Additionally, as good as Benedict Cumberbatch is a Khan, the duality of his motives falls harder on the side of empathy than anger. Whereas Nero in the first film had understandable motives, his actions towards Starfleet were firmly immoral. Conversely, Khan is exacting vengeance upon a corrupt and despotic leader of Starfleet. This is hard to ignore and consequently it is hard to root for Kirk and his Enterprise crew. However, none of this negates from the pure enjoyable spectacle that Into Darkness is. It just means that it does not sit quite well afterwards. 

On the Curiosity of Bernie


A new Richard Linklater film is always a moment to saviour and we may be spoilt this year with the conclusion to perhaps the most honest love story captured on film with Beyond Midnight finishing off the Ethan Hawke / Julie Delpy three decade love affair.

Before that we have Bernie, a curious film, remarkably based on a true story.

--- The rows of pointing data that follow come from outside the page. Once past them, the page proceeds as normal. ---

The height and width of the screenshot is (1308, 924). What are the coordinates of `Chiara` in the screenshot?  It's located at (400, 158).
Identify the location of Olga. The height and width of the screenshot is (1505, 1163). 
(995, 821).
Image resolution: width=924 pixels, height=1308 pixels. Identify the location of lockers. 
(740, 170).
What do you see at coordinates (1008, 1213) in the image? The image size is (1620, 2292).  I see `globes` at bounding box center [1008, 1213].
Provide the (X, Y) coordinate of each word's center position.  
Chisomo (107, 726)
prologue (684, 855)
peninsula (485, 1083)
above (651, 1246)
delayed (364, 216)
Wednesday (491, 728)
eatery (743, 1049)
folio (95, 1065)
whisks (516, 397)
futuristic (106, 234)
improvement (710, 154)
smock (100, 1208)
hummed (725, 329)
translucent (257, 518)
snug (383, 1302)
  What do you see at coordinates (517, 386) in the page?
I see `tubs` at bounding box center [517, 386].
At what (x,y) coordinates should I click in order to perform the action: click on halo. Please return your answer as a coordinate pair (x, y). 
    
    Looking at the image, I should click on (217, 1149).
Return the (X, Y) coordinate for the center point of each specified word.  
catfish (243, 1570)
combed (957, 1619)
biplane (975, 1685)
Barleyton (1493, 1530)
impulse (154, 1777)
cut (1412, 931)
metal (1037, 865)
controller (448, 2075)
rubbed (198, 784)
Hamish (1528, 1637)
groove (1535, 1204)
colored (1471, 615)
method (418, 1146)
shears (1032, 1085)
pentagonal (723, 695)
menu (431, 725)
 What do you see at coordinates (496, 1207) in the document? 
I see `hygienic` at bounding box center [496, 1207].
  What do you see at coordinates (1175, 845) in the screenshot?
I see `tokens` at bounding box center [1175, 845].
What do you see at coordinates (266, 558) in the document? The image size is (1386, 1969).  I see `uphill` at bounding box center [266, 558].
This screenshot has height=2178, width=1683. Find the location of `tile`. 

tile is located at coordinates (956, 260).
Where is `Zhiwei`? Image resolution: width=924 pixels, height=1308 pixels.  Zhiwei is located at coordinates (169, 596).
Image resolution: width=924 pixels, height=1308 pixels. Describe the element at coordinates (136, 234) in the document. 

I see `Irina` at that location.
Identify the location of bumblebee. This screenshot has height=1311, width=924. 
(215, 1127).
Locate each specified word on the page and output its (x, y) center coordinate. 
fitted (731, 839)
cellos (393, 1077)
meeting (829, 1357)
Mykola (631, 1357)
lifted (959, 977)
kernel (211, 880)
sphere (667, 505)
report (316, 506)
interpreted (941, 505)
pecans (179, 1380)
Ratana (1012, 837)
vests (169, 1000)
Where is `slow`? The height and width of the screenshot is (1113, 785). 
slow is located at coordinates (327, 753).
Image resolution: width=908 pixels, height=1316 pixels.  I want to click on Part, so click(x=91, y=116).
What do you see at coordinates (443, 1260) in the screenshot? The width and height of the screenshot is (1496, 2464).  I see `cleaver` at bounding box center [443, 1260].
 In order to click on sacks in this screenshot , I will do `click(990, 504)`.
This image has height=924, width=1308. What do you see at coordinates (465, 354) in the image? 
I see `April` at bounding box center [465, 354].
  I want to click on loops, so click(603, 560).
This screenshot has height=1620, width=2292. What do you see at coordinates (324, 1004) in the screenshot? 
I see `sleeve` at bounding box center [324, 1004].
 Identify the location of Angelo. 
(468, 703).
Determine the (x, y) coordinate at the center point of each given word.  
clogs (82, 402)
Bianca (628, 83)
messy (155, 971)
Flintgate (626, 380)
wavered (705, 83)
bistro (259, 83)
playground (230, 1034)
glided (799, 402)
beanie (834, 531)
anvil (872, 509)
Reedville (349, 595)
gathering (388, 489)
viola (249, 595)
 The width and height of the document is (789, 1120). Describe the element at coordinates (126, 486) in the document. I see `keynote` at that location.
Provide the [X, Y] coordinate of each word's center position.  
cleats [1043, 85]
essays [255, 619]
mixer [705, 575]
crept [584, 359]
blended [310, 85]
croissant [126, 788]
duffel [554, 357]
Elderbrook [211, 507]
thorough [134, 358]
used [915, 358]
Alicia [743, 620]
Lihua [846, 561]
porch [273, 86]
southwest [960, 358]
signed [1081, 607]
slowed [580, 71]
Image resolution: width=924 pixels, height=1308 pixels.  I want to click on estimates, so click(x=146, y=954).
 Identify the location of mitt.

It is best to arrive to Bernie knowing as little as possible and be swept along by its fantastic performances and ability to capture with real vividness the essence of a place.

What can be mentioned without ruining the effect is that Bernie is mostly told through the use of to camera interviews, which is an interesting choice, but not necessarily a beneficial one. The reason behind this is clear at the beginning, but its use becomes less effective as the film progresses and by the mid point, we are yearning for more dramatic scenes. As a piece of work it feels more descriptive than analytical and instead of really knowing Bernie, we know what people think of Bernie, which creates a false representation (a paradox for the medium).

Despite this it still stands out from other recent offerings and is worth seeing for its performances alone. 

On the End of a Hero with Iron Man 3


To evaluate the success of Iron Man 3 or analyse its attributes as a film seems superfluous. It will likely prove a huge box office success in the same manner Iron Man and Iron Man 2 were. As a film it is indistinguishable from other Marvel films in its structure and three-part narrative. There are moments of fun and tension, but the sense of déjà-vu is inescapable.

What is significant and far more worthy of mention regarding this film is its dénouement, which suggests the end of Iron Man as an independent film series. If true it is a brave move and one in the right direction. Superhero films continue to be massive financial success. This in turn leads to less and less creativity in film as producers and studios are unwilling to invest in more daring, less certain projects. To remove one of the most profitable characters from the superhero cycle could suggest the end of the superhero cycle (and all genres have a cycle, with the exception maybe of horror) is nearing.

Yet optimism quickly abates, as Iron Man will appear in The Avengers 2, soon to appear and break box office records everywhere. Even earlier will be Thor 2 and can the Hulk be far behind? Certainly we know of more Spider-Man films and Man of Steel, like Thor 2 will be appearing this year. Rumours of further Marvel collaborations are rumoured, as is a Justice League film. So, if this were the final third of the cycle of superhero films, it will be a lengthy final third and like all over long films, packed with moments of tedium.